— Start Rows —

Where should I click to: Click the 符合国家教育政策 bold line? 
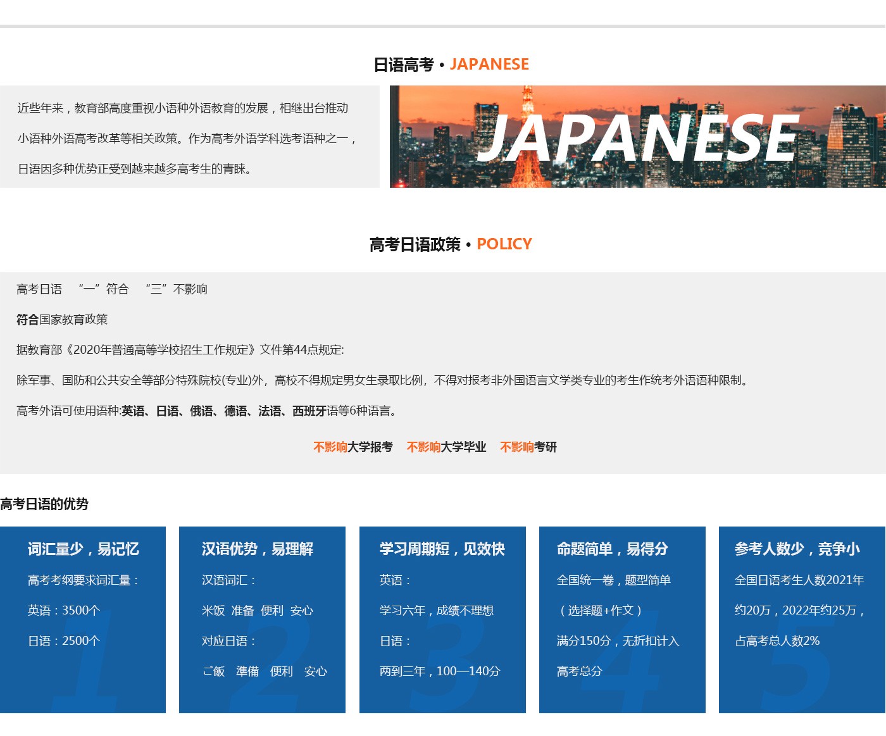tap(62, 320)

— End Rows —
— Start Rows —

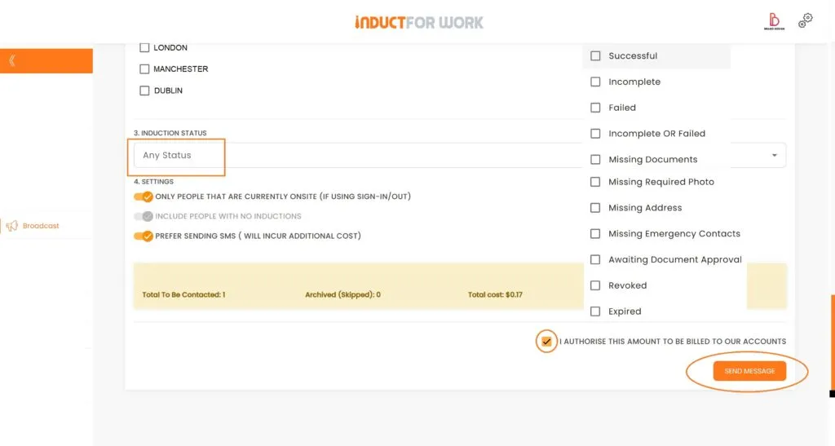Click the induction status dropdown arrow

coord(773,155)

— End Rows —
— Start Rows —

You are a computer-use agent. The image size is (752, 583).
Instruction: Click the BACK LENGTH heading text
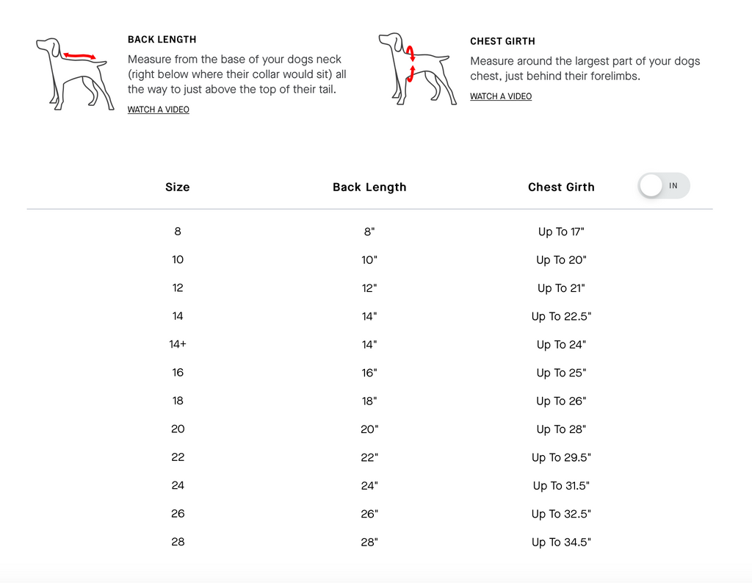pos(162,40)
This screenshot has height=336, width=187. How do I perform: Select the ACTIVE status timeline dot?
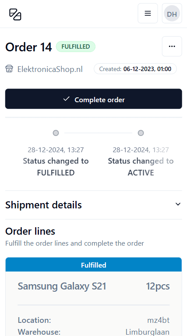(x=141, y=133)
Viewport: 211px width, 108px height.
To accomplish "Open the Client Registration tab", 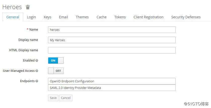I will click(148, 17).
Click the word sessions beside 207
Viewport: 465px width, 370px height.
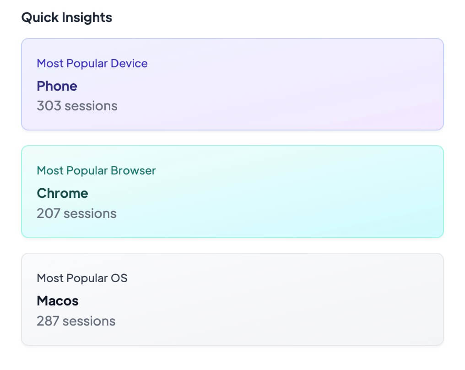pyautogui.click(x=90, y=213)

— End Rows —

What you have to do:
Gather each line of the listing above that contains the word "Viewport". Treat uppercase and lowercase as different.

Correct response:
Viewport: 211px width, 108px height.
Viewport: 465px width, 370px height.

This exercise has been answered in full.